Au Moyen Âge, le réalisme antique ne semble pas avoir d’influence sur l’art. La culture européenne ne considère pas les objets dignes d’être représentés pour eux-mêmes. Quand ils apparaissent dans la peinture religieuse, ils ne sont pas porteurs de leur simple matérialité mais présentés comme symboles de scènes bibliques pour servir la mise en scène des personnages de l’histoire chrétienne. Un saint se reconnaît par ses attributs. La pomme renvoie au pêché originel, le raisin à l’incarnation du Sauveur, la noix à la chair de Jésus sur la croix, le citron à l’amertume de la chute.

Giotto, 1267 - 1337
Fresque, 1305, Capelle degli Scrovegni, Padova


En cette fin du Moyen Âge, Giotto est le premier artiste dont la pensée et la nouvelle vision du monde aident à construire l'humanisme d'un homme à la place centrale de l'univers et maître de son propre destin. Ce lustre peint en trompe-l’œil, au tout début du XIVème siècle dans une niche au mur de l’arc de triomphe de la chapelle des Scrovegni à Padoue, rend l’espace de la scène religieuse plus familier. Peu à peu, un dessin plus précis, une observation rigoureuse du détail réaliste, une répartition des ombres et des lumières vont raviver l’intérêt des peintres pour les objets, ce après Giotto en Italie et Van Eyck en Flandre.  
Le Quatrocentto de la Renaissance italienne (notre XVème siècle), voit l’avènement de la perspective géomé- trique. Un retable de Massacio de 1426 Le Polyptyque de Pise, pour l'église du Carmel de Pise témoigne de plusieurs de ces espaces architecturés en perspective. L’œuvre de Piero della Francesca pose également ces principes. Mais c’est à Alberti qu’on doit en 1435 un traité formalisant la construction. A ce stade, la représentation de l’objet inanimé gagne une certaine autonomie. L’illusionnisme spatial se développe dans les décors peints et la marqueterie. Cette représentation va devenir un genre à part entière : celui de « nature morte », terme donné aux tableaux qui représentent des objets et des choses inanimées.

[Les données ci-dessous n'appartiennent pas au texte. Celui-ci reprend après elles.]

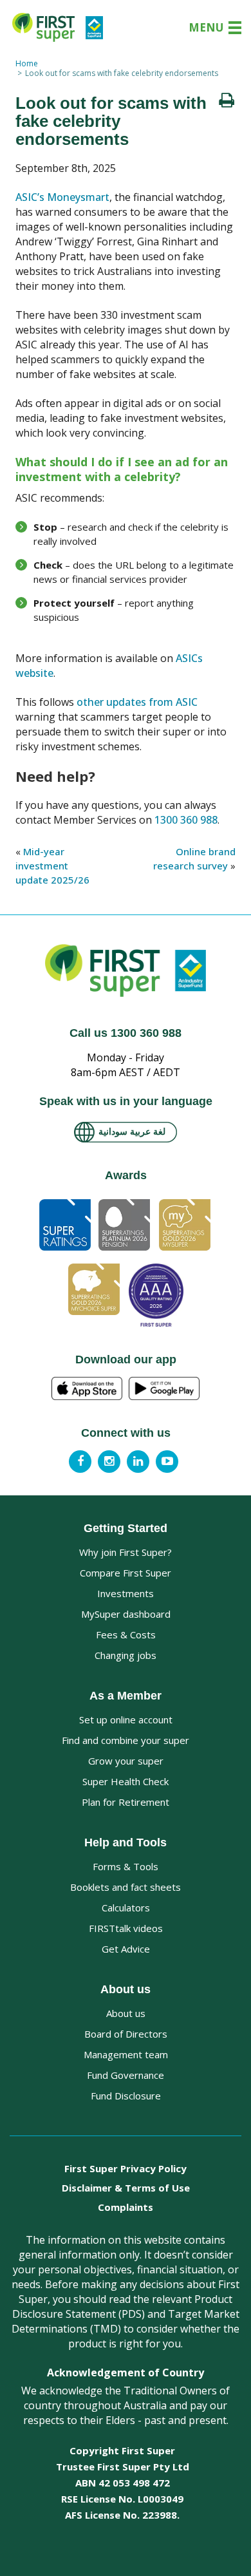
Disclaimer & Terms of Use (126, 2187)
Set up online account (125, 1719)
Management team (126, 2054)
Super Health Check (125, 1781)
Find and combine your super (125, 1740)
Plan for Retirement (125, 1801)
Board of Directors (125, 2033)
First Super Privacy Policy (125, 2168)
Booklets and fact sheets (125, 1886)
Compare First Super (125, 1572)
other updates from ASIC (137, 702)
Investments (125, 1593)
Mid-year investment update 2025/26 (52, 865)
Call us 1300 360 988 (125, 1033)
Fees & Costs (126, 1634)
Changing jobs (125, 1655)
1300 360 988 (186, 820)
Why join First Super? (125, 1552)
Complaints (125, 2207)
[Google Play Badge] (164, 1389)
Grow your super (125, 1760)
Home (26, 63)
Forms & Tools (125, 1866)
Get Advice (126, 1948)
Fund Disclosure (126, 2095)
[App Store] (86, 1389)
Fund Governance (125, 2075)
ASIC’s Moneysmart (62, 197)
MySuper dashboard (126, 1613)
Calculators (126, 1907)
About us (125, 2013)
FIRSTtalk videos (126, 1928)
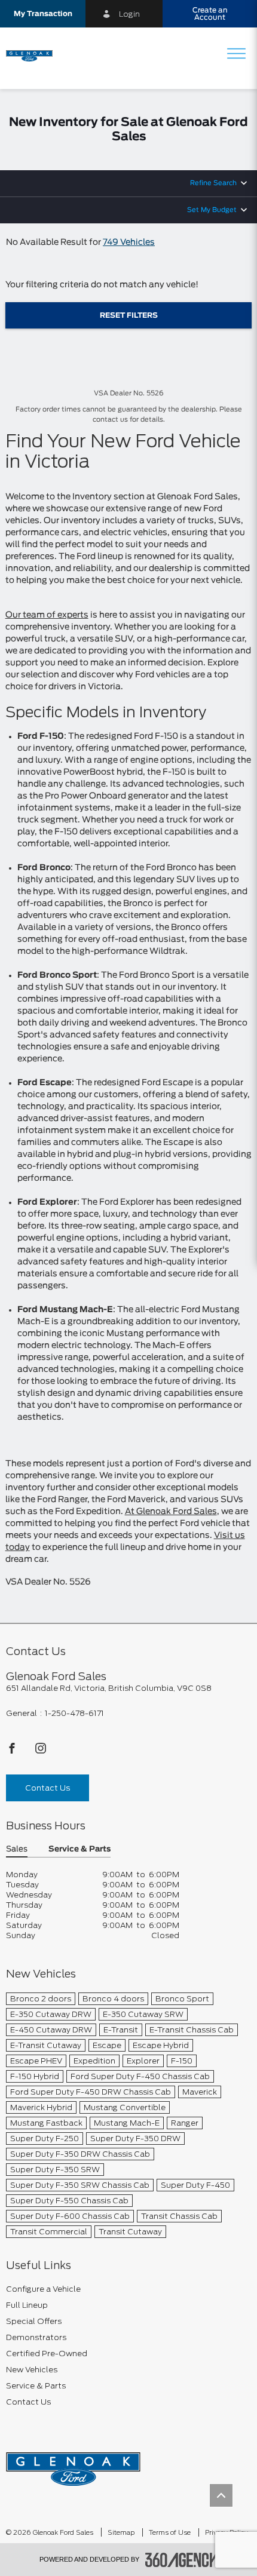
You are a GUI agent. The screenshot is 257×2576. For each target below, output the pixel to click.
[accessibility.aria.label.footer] (181, 2560)
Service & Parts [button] (79, 1849)
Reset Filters (129, 315)
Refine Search (213, 183)
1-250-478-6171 (74, 1713)
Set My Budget (212, 210)
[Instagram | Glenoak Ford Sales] (41, 1751)
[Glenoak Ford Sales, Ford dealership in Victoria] (34, 55)
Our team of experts (46, 615)
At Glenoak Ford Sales (171, 1511)
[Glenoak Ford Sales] (73, 2465)
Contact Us (47, 1787)
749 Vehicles (129, 242)
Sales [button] (16, 1849)
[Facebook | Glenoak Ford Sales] (13, 1751)
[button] (42, 13)
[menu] (236, 54)
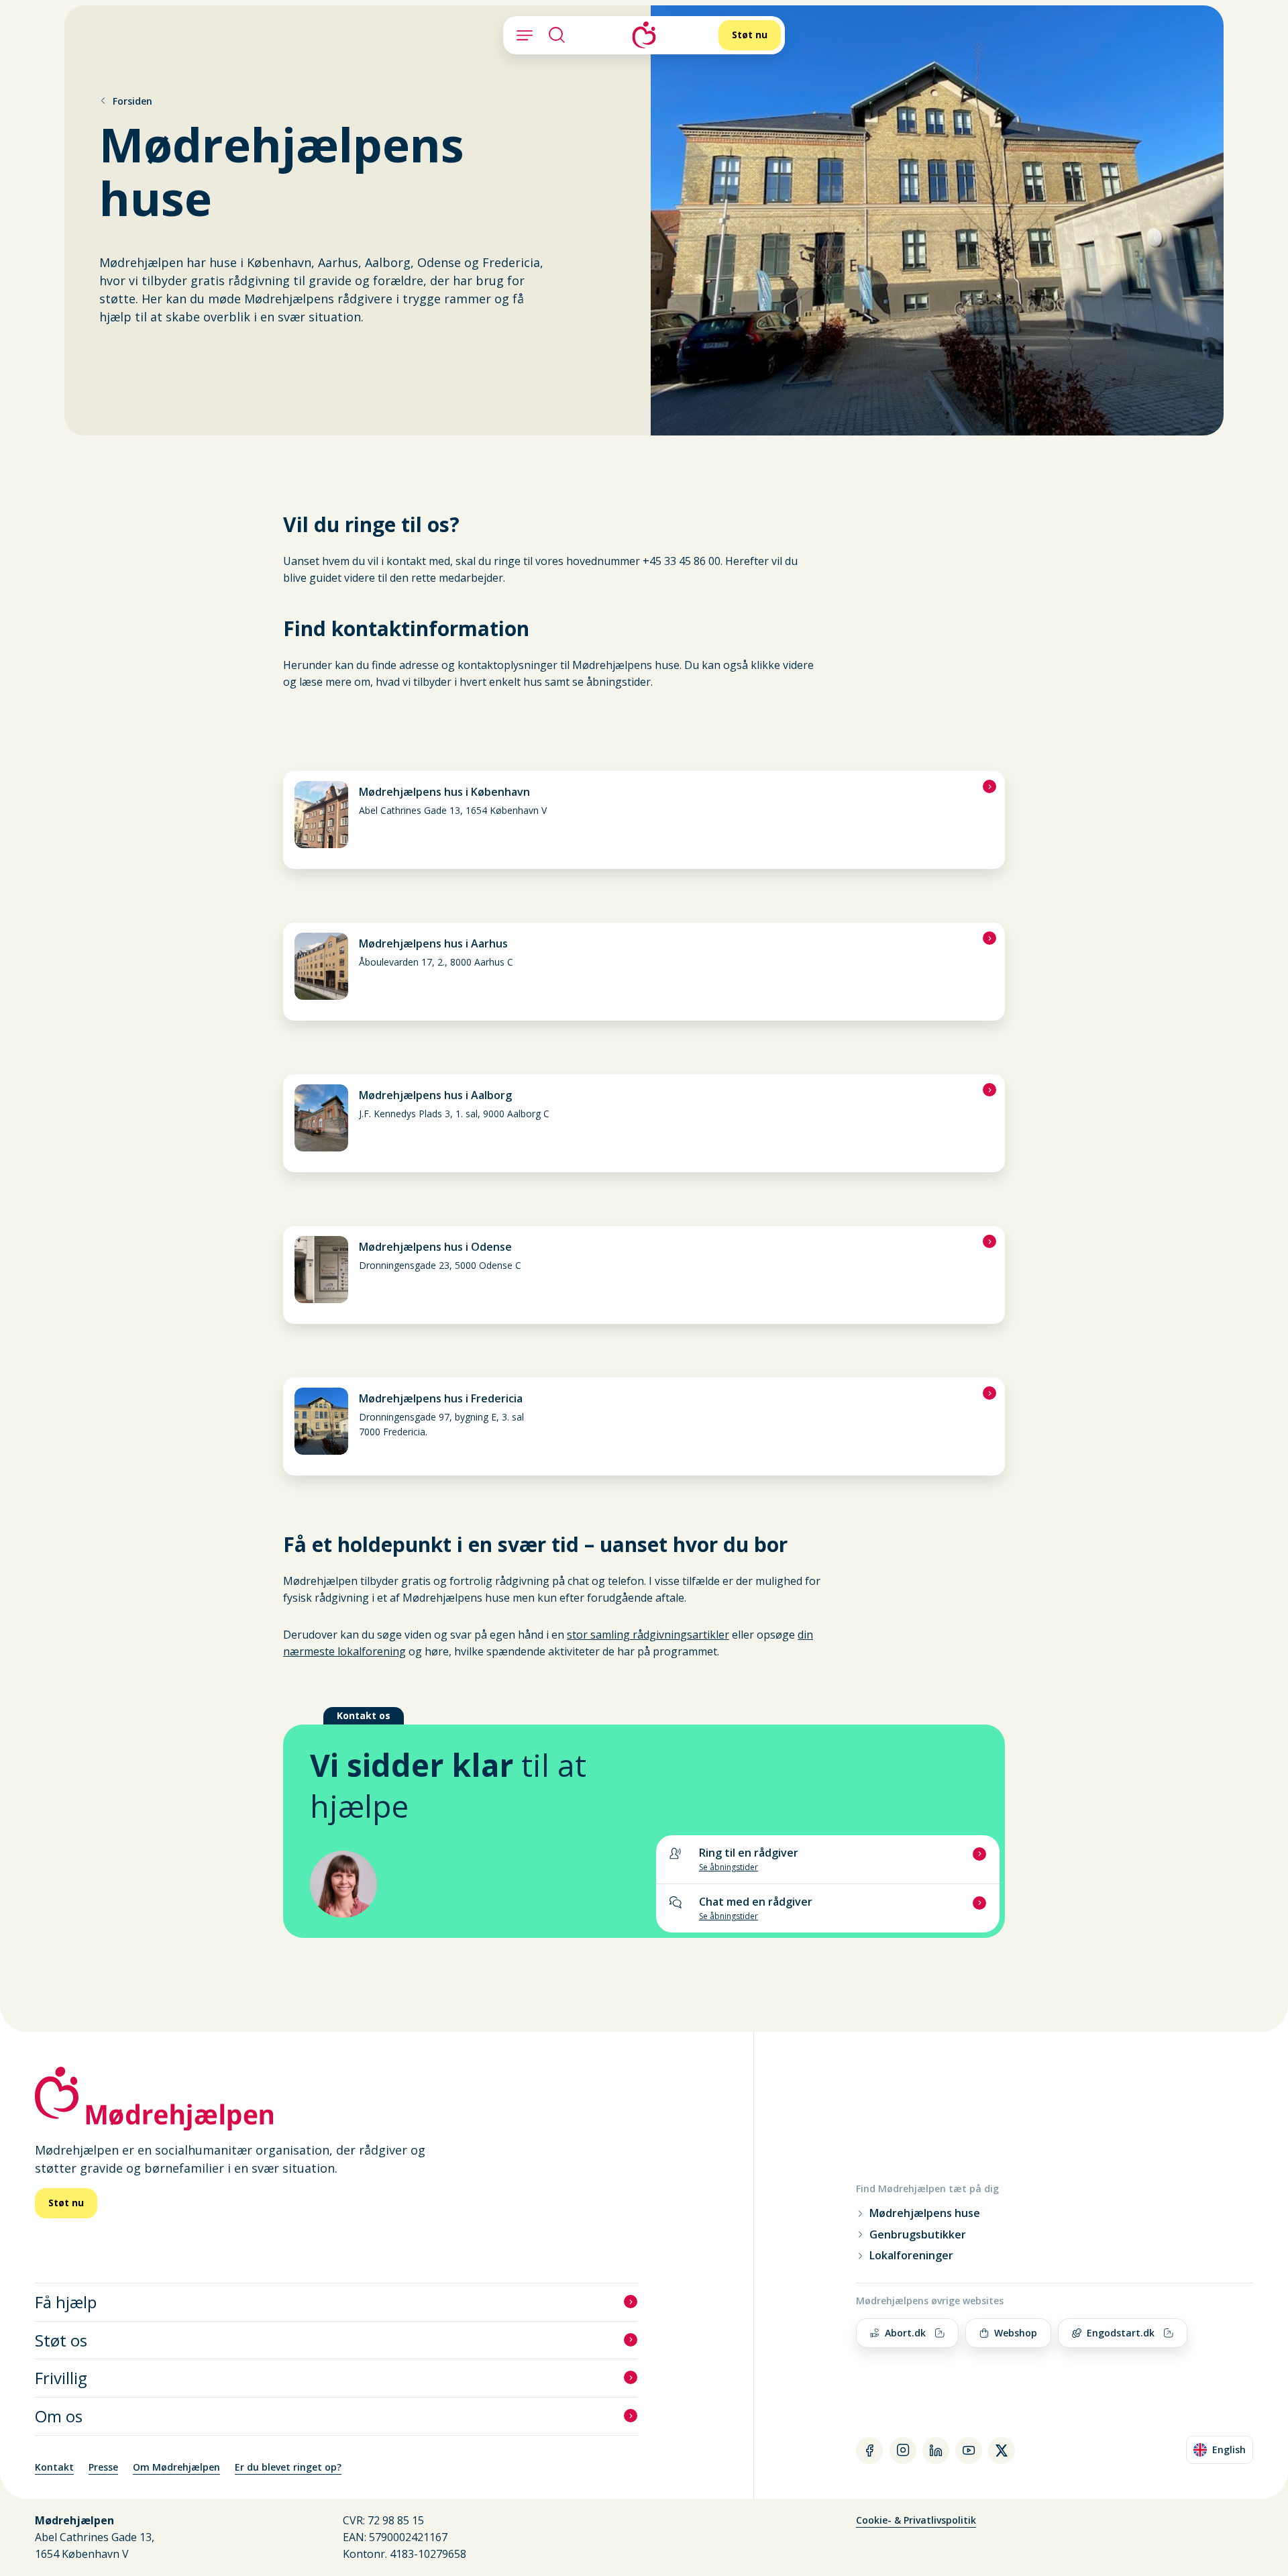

Jacopo de Barbari, 1445-1516, 
Nature morte avec perdrix, 1504, huile sur bois 49 x 42 cm
Alte Pinakothek, Munich


Le genre renaît véritablement au tout début du 16e siècle avec cette première nature morte de  Barbari qui atteste une grande sobriété. Les objets représentés conservent leur symbolique mais contrairement à la période médiévale, l'aspect esthétique de la peinture prend une importance primordiale. Gants et perdrix sont suspendus, réunis par la flèche d’une manière très composée. Le papier plié en bas à droite porte la signature du peintre. L’occasion est ici donnée de prouver l'habileté de l'artiste qui agence les objets et les suspend dans le temps en nous entraînant dans le monde muet des choses. 


Au XVIIème siècle, le genre de la nature morte s’étend à toutes les conceptions philosophiques et esthétiques, à toutes les données sociales et économiques constitu- tives de l’Europe. L’Italie est alors dominée par l’influence du Caravage qui scandalise ses contemporains: Il me coûte autant de soin pour faire un bon tableau de fleurs qu’un tableau de figures. En Espagne, l'expression désignant les natures mortes est bodegones (gargottes). Elles se présentent essentiellement sous la forme de vanités dédiées à la morale catholique. C’est en Europe du Nord, essentiellement en Flandre et en Hollande, pays protestants qu’on renie les sujets religieux et se consacre à une peinture bourgeoise intéressée par le réel. 

Georg Flegel, 1566 - 1638 huile sur bois, 27 x 34 cm
Metropolitan Museum, New-York

Georg Flegel anime ses natures mortes avec un petit animal : mouche, rat, ici un oiseau. La table est servie pour affirmer tout autant la prospérité du commanditaire (malgré l'apparente frugalité de la présentation), que la virtuosité du peintre. Bien qu’allemand et ayant suivi l’Ecole flamande à la verve plus baroque par le mouvement, l’accumulation opulente et le coloris chaleureux, Flegel se rapproche ici des peintres hollandais qui se font une spécialité des déjeuners monochromes.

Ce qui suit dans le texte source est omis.